--- INPUT ---
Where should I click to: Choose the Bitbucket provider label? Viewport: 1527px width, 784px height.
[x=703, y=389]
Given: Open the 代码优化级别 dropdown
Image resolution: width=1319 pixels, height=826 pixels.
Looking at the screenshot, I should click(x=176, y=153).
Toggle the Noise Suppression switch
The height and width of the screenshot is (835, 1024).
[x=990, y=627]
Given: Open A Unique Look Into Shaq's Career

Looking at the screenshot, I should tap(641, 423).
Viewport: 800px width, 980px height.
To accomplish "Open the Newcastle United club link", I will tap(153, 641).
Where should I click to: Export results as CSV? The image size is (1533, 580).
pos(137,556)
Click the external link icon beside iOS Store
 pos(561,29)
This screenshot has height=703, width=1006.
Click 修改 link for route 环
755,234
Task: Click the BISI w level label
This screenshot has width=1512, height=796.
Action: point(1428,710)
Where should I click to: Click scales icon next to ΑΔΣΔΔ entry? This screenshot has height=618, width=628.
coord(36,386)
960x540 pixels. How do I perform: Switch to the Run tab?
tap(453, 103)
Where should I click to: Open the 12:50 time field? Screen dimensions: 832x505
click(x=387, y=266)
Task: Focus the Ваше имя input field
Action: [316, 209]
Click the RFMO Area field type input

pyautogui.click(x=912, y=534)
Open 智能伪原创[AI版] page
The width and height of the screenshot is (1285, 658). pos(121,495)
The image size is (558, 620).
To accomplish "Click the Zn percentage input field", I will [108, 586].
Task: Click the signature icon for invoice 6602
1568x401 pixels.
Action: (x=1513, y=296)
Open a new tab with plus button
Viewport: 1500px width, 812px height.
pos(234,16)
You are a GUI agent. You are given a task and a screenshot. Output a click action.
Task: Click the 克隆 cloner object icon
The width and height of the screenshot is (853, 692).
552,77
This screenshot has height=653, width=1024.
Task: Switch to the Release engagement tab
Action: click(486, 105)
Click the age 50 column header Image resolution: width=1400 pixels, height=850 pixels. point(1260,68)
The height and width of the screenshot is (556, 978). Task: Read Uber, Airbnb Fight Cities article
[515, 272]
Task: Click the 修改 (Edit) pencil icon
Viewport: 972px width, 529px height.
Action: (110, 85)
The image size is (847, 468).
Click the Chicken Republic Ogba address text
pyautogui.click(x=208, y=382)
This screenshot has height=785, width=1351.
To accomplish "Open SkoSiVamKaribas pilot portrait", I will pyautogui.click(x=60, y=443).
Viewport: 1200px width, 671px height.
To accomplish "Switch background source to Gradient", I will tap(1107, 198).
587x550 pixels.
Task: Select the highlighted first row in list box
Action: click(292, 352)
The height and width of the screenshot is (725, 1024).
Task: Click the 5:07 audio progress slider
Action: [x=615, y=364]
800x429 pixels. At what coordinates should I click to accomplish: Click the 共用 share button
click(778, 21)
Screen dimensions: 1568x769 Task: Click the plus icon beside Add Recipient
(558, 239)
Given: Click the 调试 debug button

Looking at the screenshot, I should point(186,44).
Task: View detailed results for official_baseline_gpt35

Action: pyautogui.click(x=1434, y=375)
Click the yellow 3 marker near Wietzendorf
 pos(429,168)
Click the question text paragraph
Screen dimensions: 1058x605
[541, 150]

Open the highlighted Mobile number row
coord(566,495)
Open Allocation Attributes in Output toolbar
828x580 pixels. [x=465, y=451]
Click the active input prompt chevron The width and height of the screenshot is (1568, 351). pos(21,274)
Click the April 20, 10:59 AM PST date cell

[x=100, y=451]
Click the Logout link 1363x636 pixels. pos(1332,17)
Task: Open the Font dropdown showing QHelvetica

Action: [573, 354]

--- EXERCISE GOAL ---
A faithful copy of all the material is the required answer.

--- SOLUTION TO THE PROBLEM ---
Where should I click to: Choose the Bitbucket provider label? Viewport: 1527px width, 784px height.
[x=703, y=389]
Given: Open the 代码优化级别 dropdown
Image resolution: width=1319 pixels, height=826 pixels.
Looking at the screenshot, I should click(x=176, y=153).
Toggle the Noise Suppression switch
The height and width of the screenshot is (835, 1024).
[x=990, y=627]
Given: Open A Unique Look Into Shaq's Career

Looking at the screenshot, I should tap(641, 423).
Viewport: 800px width, 980px height.
To accomplish "Open the Newcastle United club link", I will tap(153, 641).
Where should I click to: Export results as CSV? The image size is (1533, 580).
pos(137,556)
Click the external link icon beside iOS Store
 pos(561,29)
This screenshot has height=703, width=1006.
Click 修改 link for route 环
755,234
Task: Click the BISI w level label
This screenshot has width=1512, height=796.
Action: point(1428,710)
Where should I click to: Click scales icon next to ΑΔΣΔΔ entry? This screenshot has height=618, width=628.
coord(36,386)
960x540 pixels. How do I perform: Switch to the Run tab?
tap(453, 103)
Where should I click to: Open the 12:50 time field? Screen dimensions: 832x505
click(x=387, y=266)
Task: Focus the Ваше имя input field
Action: [316, 209]
Click the RFMO Area field type input

pyautogui.click(x=912, y=534)
Open 智能伪原创[AI版] page
The width and height of the screenshot is (1285, 658). pos(121,495)
The image size is (558, 620).
To accomplish "Click the Zn percentage input field", I will [108, 586].
Task: Click the signature icon for invoice 6602
1568x401 pixels.
Action: (x=1513, y=296)
Open a new tab with plus button
Viewport: 1500px width, 812px height.
pos(234,16)
You are a GUI agent. You are given a task and a screenshot. Output a click action.
Task: Click the 克隆 cloner object icon
The width and height of the screenshot is (853, 692).
552,77
This screenshot has height=653, width=1024.
Task: Switch to the Release engagement tab
Action: click(486, 105)
Click the age 50 column header Image resolution: width=1400 pixels, height=850 pixels. point(1260,68)
The height and width of the screenshot is (556, 978). Task: Read Uber, Airbnb Fight Cities article
[515, 272]
Task: Click the 修改 (Edit) pencil icon
Viewport: 972px width, 529px height.
Action: (110, 85)
The image size is (847, 468).
Click the Chicken Republic Ogba address text
pyautogui.click(x=208, y=382)
This screenshot has height=785, width=1351.
To accomplish "Open SkoSiVamKaribas pilot portrait", I will pyautogui.click(x=60, y=443).
Viewport: 1200px width, 671px height.
To accomplish "Switch background source to Gradient", I will tap(1107, 198).
587x550 pixels.
Task: Select the highlighted first row in list box
Action: click(292, 352)
The height and width of the screenshot is (725, 1024).
Task: Click the 5:07 audio progress slider
Action: [x=615, y=364]
800x429 pixels. At what coordinates should I click to accomplish: Click the 共用 share button
click(778, 21)
Screen dimensions: 1568x769 Task: Click the plus icon beside Add Recipient
(558, 239)
Given: Click the 调试 debug button

Looking at the screenshot, I should point(186,44).
Task: View detailed results for official_baseline_gpt35

Action: pyautogui.click(x=1434, y=375)
Click the yellow 3 marker near Wietzendorf
 pos(429,168)
Click the question text paragraph
Screen dimensions: 1058x605
[541, 150]

Open the highlighted Mobile number row
coord(566,495)
Open Allocation Attributes in Output toolbar
828x580 pixels. [x=465, y=451]
Click the active input prompt chevron The width and height of the screenshot is (1568, 351). pos(21,274)
Click the April 20, 10:59 AM PST date cell

[x=100, y=451]
Click the Logout link 1363x636 pixels. pos(1332,17)
Task: Open the Font dropdown showing QHelvetica

Action: [573, 354]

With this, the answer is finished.